Go back at once before it be too late. Find out your sins and mend them—before they find you out, and break your hearts.
SERMON VIII.
SELF-DESTRUCTION.
1 Kings, xxii. 23.
“The Lord hath put a lying spirit in the mouth of all these thy prophets.”
The chapter from which my text is taken, which is the first lesson for this evening’s service, is a very awful chapter, for it gives us an insight into the meaning of that most awful and terrible word—temptation. And yet it is a most comforting chapter, for it shews us how God is long-suffering and merciful, even to the most hardened sinner; how to the last He puts before him good and evil, to choose between them, and warns him to the last of his path, and the ruin to which it leads.

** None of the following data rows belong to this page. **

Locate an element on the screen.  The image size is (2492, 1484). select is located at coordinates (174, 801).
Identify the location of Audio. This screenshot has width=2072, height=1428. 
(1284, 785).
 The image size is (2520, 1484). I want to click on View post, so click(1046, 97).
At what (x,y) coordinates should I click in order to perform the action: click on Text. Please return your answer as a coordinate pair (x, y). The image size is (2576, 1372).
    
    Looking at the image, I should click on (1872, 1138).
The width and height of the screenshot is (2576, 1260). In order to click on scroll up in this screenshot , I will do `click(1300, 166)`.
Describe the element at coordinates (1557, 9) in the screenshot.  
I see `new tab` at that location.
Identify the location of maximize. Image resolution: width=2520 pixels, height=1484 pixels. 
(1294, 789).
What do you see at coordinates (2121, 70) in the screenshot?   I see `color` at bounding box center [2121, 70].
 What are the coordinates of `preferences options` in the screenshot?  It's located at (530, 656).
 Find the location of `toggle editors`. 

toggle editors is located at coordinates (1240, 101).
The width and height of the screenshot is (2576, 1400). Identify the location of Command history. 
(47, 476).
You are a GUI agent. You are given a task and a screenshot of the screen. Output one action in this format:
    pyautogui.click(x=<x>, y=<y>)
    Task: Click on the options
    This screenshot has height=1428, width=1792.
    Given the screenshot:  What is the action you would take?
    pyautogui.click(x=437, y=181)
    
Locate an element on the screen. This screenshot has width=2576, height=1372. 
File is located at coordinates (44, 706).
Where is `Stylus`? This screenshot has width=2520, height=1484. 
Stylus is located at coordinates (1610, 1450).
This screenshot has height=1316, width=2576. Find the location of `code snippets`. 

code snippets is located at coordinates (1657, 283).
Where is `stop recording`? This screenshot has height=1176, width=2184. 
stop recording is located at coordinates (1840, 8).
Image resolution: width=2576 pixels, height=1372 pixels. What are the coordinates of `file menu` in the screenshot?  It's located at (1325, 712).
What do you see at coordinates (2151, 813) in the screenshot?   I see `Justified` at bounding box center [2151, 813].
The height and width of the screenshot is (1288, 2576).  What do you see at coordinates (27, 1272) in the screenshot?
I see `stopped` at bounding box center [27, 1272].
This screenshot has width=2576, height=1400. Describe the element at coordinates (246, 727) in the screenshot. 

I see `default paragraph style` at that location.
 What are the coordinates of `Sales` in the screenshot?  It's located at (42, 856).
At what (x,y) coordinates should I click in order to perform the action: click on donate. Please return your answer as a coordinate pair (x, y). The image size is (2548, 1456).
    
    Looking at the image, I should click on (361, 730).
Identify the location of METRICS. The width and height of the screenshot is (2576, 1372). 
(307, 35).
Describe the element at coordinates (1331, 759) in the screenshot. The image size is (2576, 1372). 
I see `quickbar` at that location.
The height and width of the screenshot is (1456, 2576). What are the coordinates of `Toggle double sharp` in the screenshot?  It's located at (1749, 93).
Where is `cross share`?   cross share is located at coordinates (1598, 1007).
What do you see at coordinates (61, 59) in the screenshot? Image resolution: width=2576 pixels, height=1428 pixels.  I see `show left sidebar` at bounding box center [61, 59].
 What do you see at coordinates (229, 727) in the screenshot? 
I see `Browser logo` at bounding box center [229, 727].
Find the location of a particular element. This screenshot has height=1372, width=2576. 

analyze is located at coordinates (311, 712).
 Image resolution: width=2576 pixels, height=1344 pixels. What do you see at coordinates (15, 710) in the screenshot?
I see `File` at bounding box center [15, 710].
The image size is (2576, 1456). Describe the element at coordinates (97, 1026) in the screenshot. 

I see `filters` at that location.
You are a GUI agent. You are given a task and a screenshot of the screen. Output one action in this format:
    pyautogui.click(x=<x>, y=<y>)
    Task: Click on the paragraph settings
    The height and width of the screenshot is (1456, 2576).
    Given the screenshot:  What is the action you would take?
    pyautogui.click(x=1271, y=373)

We read of Ahab in the first lesson this morning as a thoroughly wicked man,—mean and weak, cruel and ungodly, governed by his wife Jezebel, a heathen woman, in marrying whom he had broken God’s law,—a woman so famous for cruelty and fierceness, vanity and wickedness, that her name is a by-word even here in England now—“as bad as Jezebel,” we say to this day. We heard of Ahab in this morning’s lesson letting Jezebel murder the righteous Naboth, by perjury and slander, to get possession of his vineyard; and then, instead of shrinking with abhorrence from his wife’s iniquity, going down and taking possession of the land which he had gained by her sin. We read of God’s curse on him, and yet of God’s long-suffering and pardon to him on his repentance. Yet, neither God’s curse nor God’s mercy seem to have moved him. But he had been always the same. “He did evil,” the Bible tells us, “in the sight of the Lord above all that were before him.” He deserted the true God for his wife’s idols and false gods; and in spite of Elijah’s miracle at Carmel—of which you heard last Sunday—by which he proved by fire which was the true God, and in spite of the wonderful victory which God had given him, by means of one of God’s prophets, over the Syrians, he still remained an idolater. He would not be taught, nor understand; neither God’s threats nor mercies could move him; he went on sinning against light and knowledge; and now his cup was full—his days were numbered, and God’s vengeance was ready at the door.